2026ツール・ド・フランスは伝説の舞台として人気のアルプス山脈・ラルプデュエズに2ステージ連続でフィニッシュする。そこで現地に前乗りしてサイクリングを楽しみ、そのまま滞在して自分が走ったルートでプロのレースを観戦しよう。現地での動きをどうするかなどを調べてみた。
別ルートでラルプデュエズを2日連続で上る
2026年大会は7月24日に第19ステージ、ギャップ〜ラルプデュエズ間の128kmが行なわれ、25日に第20ステージ、ブールドワザン〜ラルプデュエズ間の171kmが行なわれます。つまり運よくラルプデュエズに宿泊が確保できれば、2日連続で観戦できるのです。せっかくならその2、3日前に現地入りしてサイクリングを楽しもうという計画を考えてみました。
2日間のサイクリングルートを考えてみた
ブールドワザンからガリビエ峠までは45km。その峠の登り口にロータレ峠がありますが、そこまではわずかな上りで、ロータレ峠からが本格的な勾配に。

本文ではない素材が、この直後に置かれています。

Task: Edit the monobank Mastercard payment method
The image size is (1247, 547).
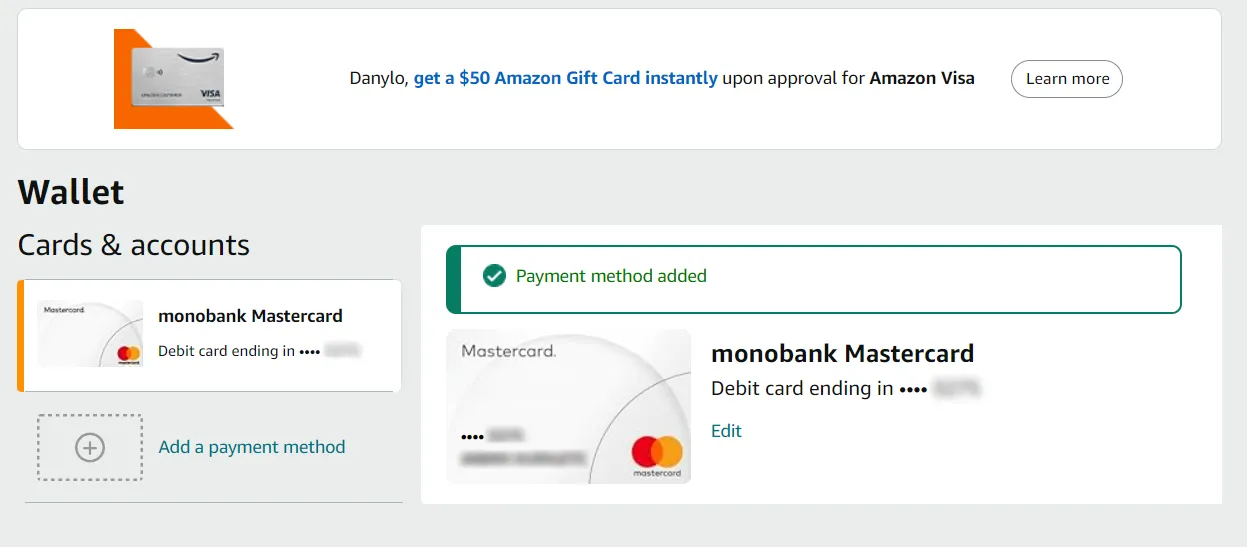Action: [x=726, y=431]
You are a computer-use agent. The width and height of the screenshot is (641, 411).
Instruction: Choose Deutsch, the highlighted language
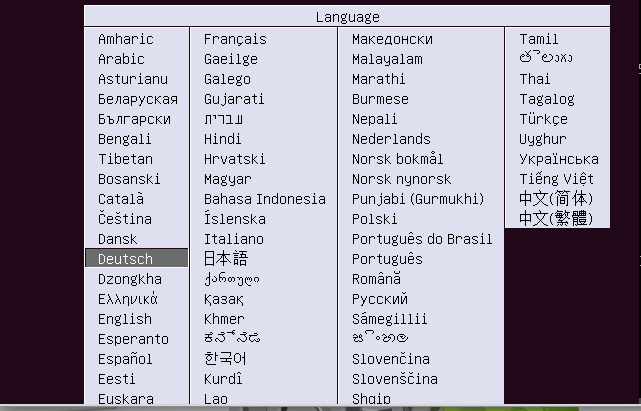(x=126, y=259)
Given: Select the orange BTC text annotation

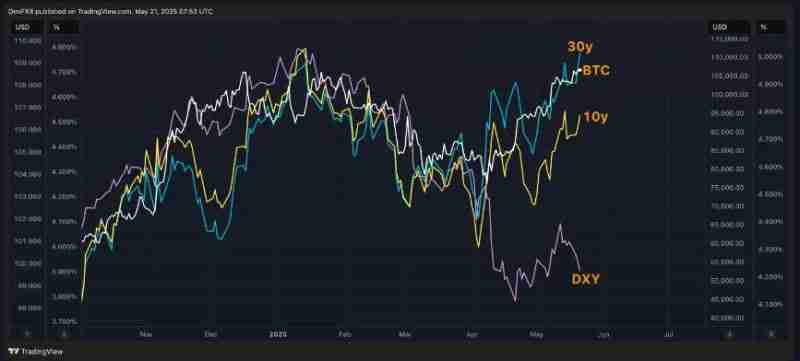Looking at the screenshot, I should pyautogui.click(x=596, y=71).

2026ツール・ド・フランスではガリビエ峠が最高峰となるので、創設者アンリ・デグランジュの特別賞が懸けられています。ガリビエ峠の頂上手前にデグランジュの大きな記念碑があり、そのすぐ近くにあまり知られていない一方通行のトンネルがあって、峠の北側に抜けられます。ツール・ド・フランスでもたまに採用されます。
このあたりになると非常に空気が薄いです。2026年のツール・ド・フランスでは下りルートとなり、ラルプデュエズからは上りとなります。

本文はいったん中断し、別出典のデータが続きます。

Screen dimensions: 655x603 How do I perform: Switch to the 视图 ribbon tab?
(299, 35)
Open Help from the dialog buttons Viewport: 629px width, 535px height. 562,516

けっこう大変だけど1ステージを走ってしまえという設定。第20ステージは171kmですが、ラルプデュエズに宿泊する場合、スタート地点のブールドワザンまで下山しないといけないので、プラス13.8kmとなります。
34km地点に「鉄の十字架」という意味のラ・クロワドフェール峠があり、テレグラフ峠を経て、ツール・ド・フランスではあまりコースには採用されない北麓からのガリビエ峠アタック。走りごたえがありますが、2日後に行なわれるプロのレースがどれほどのスピードで走るのかを目撃することで、自分との比較ができます。
最後は第19ステージのブールドワザンからのアプローチではなく、未知のルートを使ってサレンヌ峠経由でラルプデュエズにフィニッシュです。断崖ギリギリの狭いルートではないかと思いますが、日本人で上った人は絶対にいないはずです。

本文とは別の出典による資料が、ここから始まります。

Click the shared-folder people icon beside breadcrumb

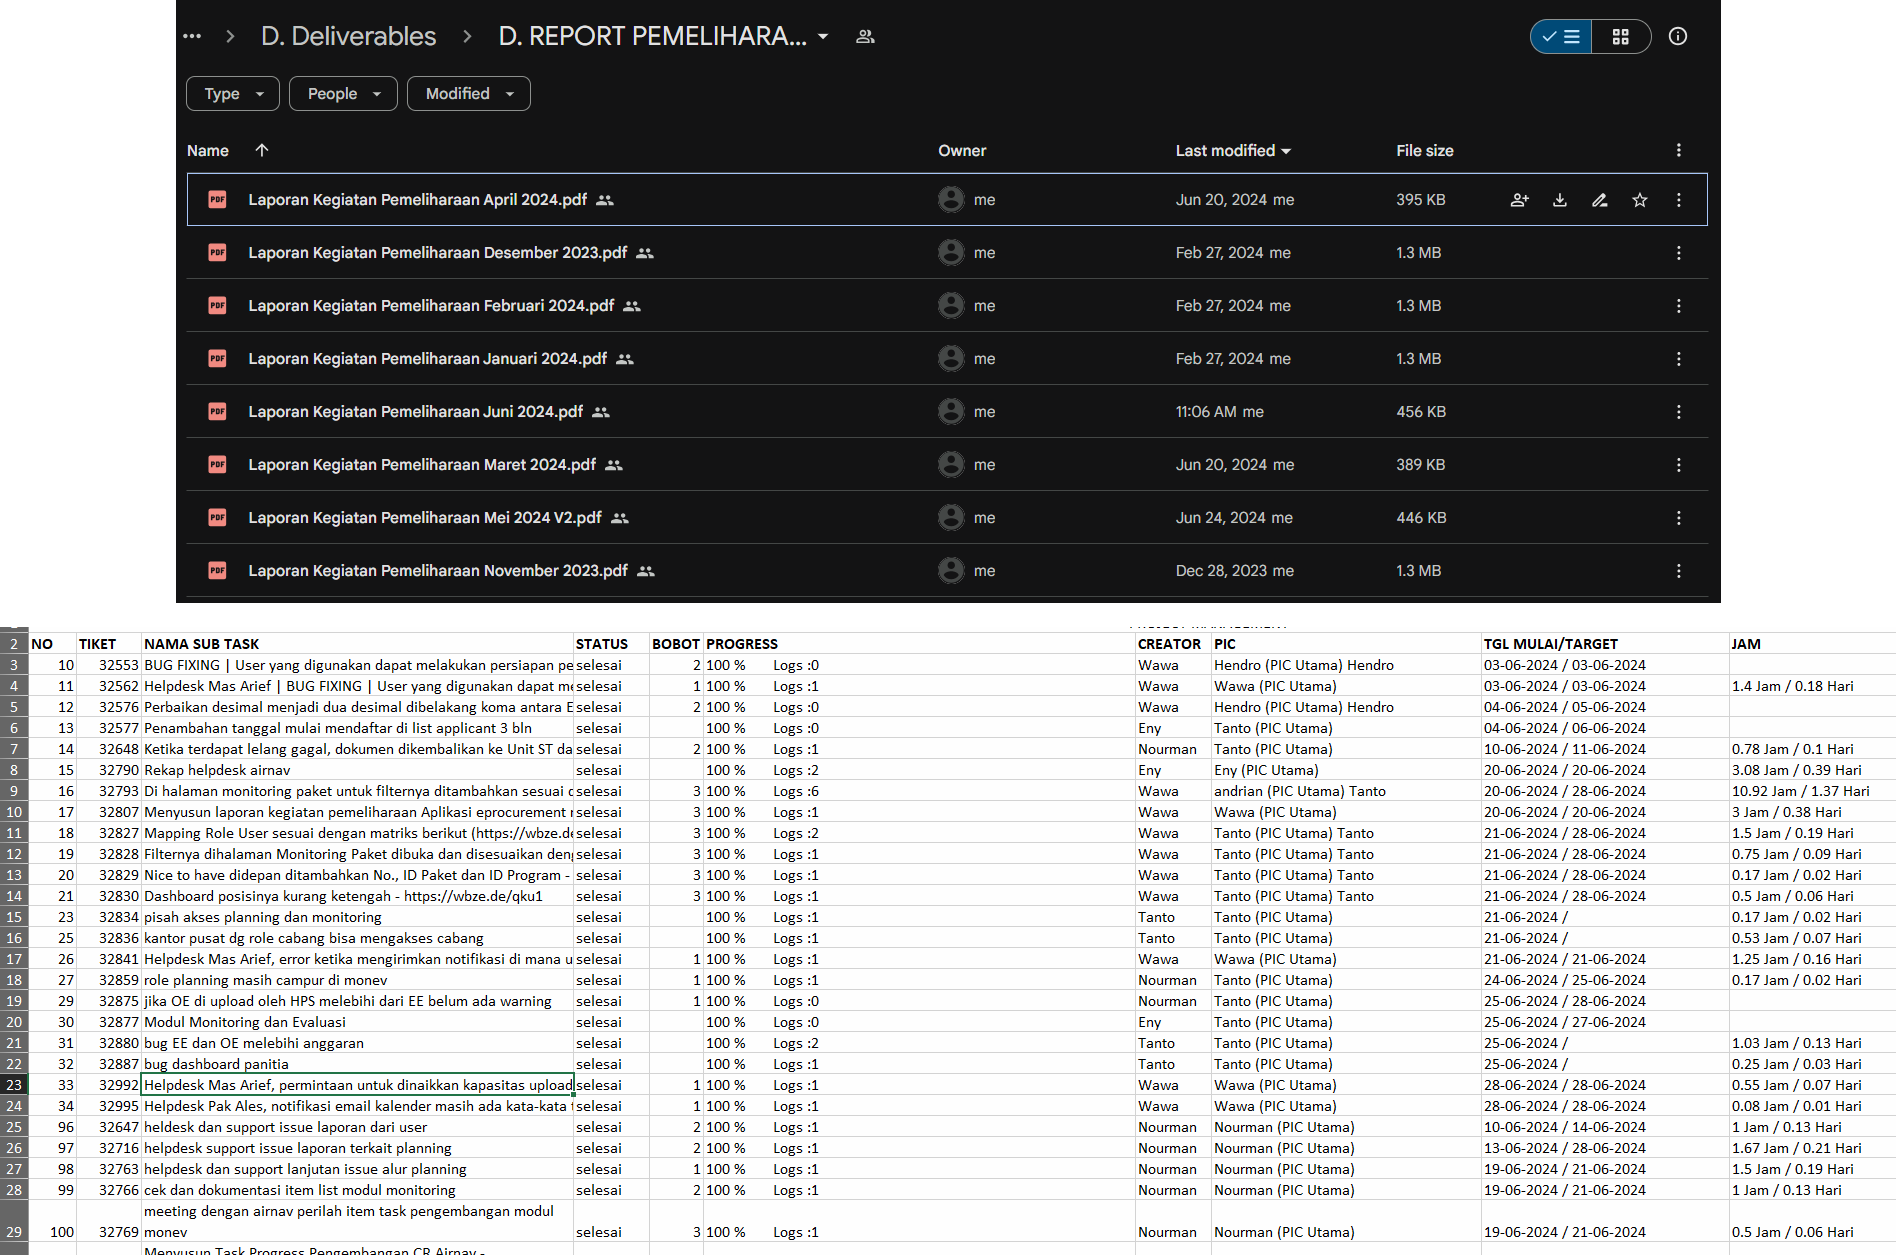click(x=865, y=36)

予想ではラ・クロワドフェール峠とガリビエ峠がカテゴリー超級、テレグラフ峠と未知のサレンヌ峠が1級、ラルプデュエズが2級ですね。
ラルプデュエズからサレンヌ峠まで8.7km。いったん県道に降りてブールドワザンを回る30kmほどの周回コースも取れます。ラルプデュエズからオルノン峠まで22km。交通量の少ない牧歌的なルート。
ラルプデュエズで記録証を発行してもらおう
ふもとの町ブールドワザンからラルプデュエズのゴールまで13.8kmの最速記録は、1997年にマルコ・パンターニが記録した37分35秒。平均時速は22km超で、しかもパンターニは、1994年に38分(このときはコンティが先行して優勝した)、1995年に38分04秒で駆け上がり、1人でベスト3の記録を持っている。 現地を訪れると計測開始地点に「デパール=スタート」という横断幕があり、ゴール地点に「アリベ=ゴール」の看板があるので、一般選手も計測することが可能。その数字をメモしてツーリストインフォメーションに行くと、記録証を発行してくれる。
グルノーブルならホテル確保できる
2026年7月21日東京発、6泊8日でツアー想定しました。日本からの往復はパリ経由で、フランスの国内線を使ってリヨンに入ります。全日程は7日間ほどが妥当です。
グルノーブル、あるいはラルプデュエズ、ラルプデュエズの麓にあるブールドワザンを拠点としてホテルを発着とするサイクリングを2日間、ツール・ド・フランス観戦2日。ツール・ド・フランス最終日に非常に無理をすればパリの観戦も可能に。
グルノーブルの宿泊は現在でも容易に予約可能です。ラルプデュエズ側の市東部のホテルなら渋滞を回避してラルプデュエズにアクセス可能。グルノーブル中心地からブールドワザンまでは50kmで、市街地を抜ければ自転車レーンが整備された県道(ほぼ平坦)を走っていけます。ただし連日だと飽きますね。
ブールドワザンからの13.8kmの上りが有名なラルプデュエズのヒルクライムです。運よくラルプデュエズにホテルが取れたら連日のサイクリングの最後にこの激坂がついてきます。